As with previous attempts at implementing social media regulations regarding content moderation, the focus of the rule is on "Big Tech." The rule would apply to any media website open to the public with user-generated content which has at least 50 million distinct active users in the United States (or 1 billion worldwide) in a calendar month. A platform may also be subject to the rule if at least 30% of Americans regularly obtain news from the platform, unless such platform qualifies under one of the enumerated excluded mediums (an"Internet Service Provider"; online encyclopedia; email; electronic dating service; or sites primarily consisting of news, sports, entertainment, or other content that is not user-generated, etc.). It is unclear how the AG intends to measure where Americans regularly obtain their news for purposes of this provision. According to the rule, compliance with the portion of the rule regarding the prohibition on restricting choice of content moderator will cost private entities up to $41.96 million for the first year and $11.96 million for subsequent years. The text of the rule clarified that the risk to users"comes from concentrated control" and exempts smaller and medium-sized platforms from enforcement under the MMPA. As written, these smaller platforms do not violate the rule by not permitting user choice in moderation.

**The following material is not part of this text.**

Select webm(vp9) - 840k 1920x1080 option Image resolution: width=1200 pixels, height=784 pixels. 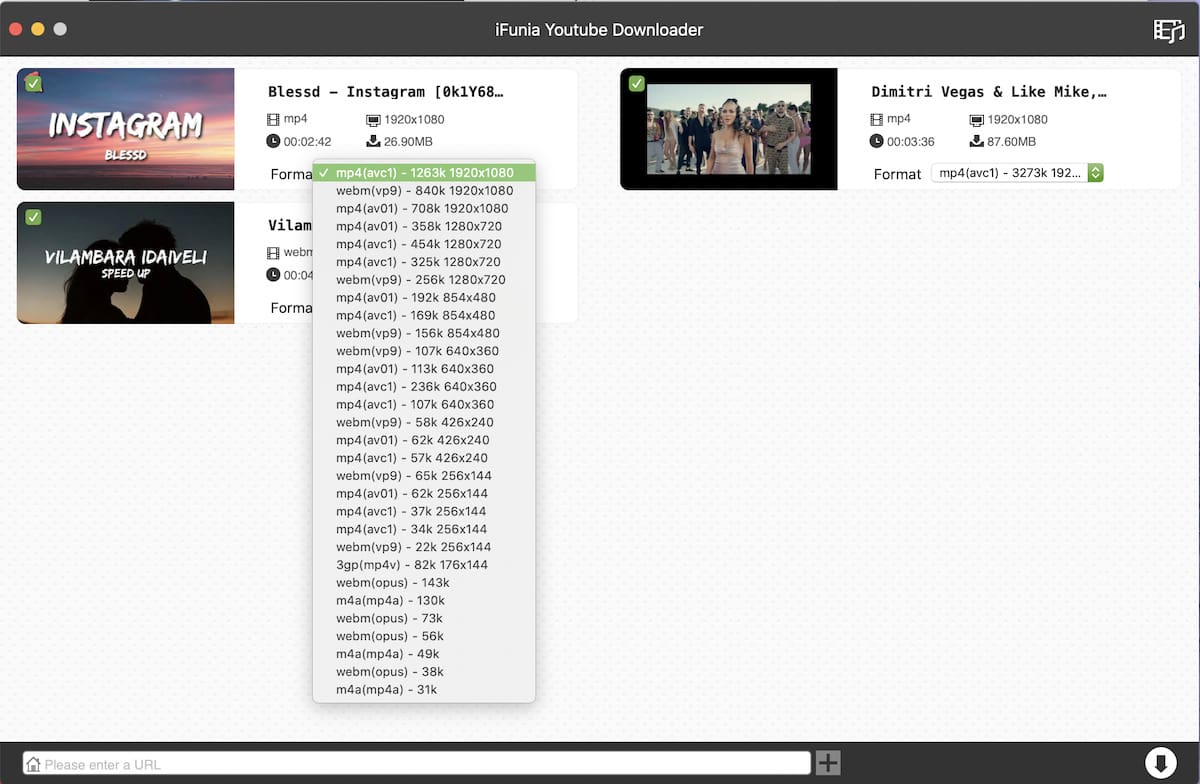pos(424,191)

The regulation comes on the back of Supreme Court case, Moody v. NetChoice, which we covered here. In that decision, the Supreme Court was presented with a circuit split arising from laws out of Texas and Florida that sought to prohibit social media companies from moderating content based on certain viewpoints. While the Court took issue with the facial analysis of both circuit courts, the Supreme Court also disagreed with the Fifth Circuit's speech analysis as applied to moderating content. Ultimately, the Court found that the editorial judgments of the platform's content moderation regimes were protected expressive activity. The AG's press release states the Missouri regulation was grounded in the Supreme Court's guidance in NetChoice, which the AG characterized as recognizing "the authority of state governments to enforce competitions laws in the interest of free expression."

The Missouri rule, while first of its kind, is one of a number of laws and regulations targeting social media platforms and Big Tech broadly, many addressing social media access (and its alleged dangers) to children. Other states that have implemented rules or taken enforcement actions with respect to social media companies include Florida, New Jersey, and New Mexico. These efforts have seen mixed results, with some laws enjoined by the judiciary.

Before taking effect, the Missouri AG's new rule must undergo a notice and comment period of 30 days after publication in the register. Bailey's office states they will be holding public forums to hear input and gather evidence pertaining to the rule from Missourians (though the current posted rule states that no public hearing is scheduled). As with other recent social media regulations, it seems possible the rule will be challenged if it passes the notice and comment period and ultimately takes effect.

The Missouri AG's proposed new rule is the latest example of AGs addressing what they perceive to be censorship in the online space. While many previous rules and enforcement actions have sought to protect children from alleged harm online, including the Texas and Florida laws at issue inNetChoice, this rule reflects a continued broad approach to regulating social media companies through state AG authority. Companies should stay current with the shifting legal landscape as states pursue policies implicating social media platforms.

The content of this article is intended to provide a general guide to the subject matter. Specialist advice should be sought about your specific circumstances.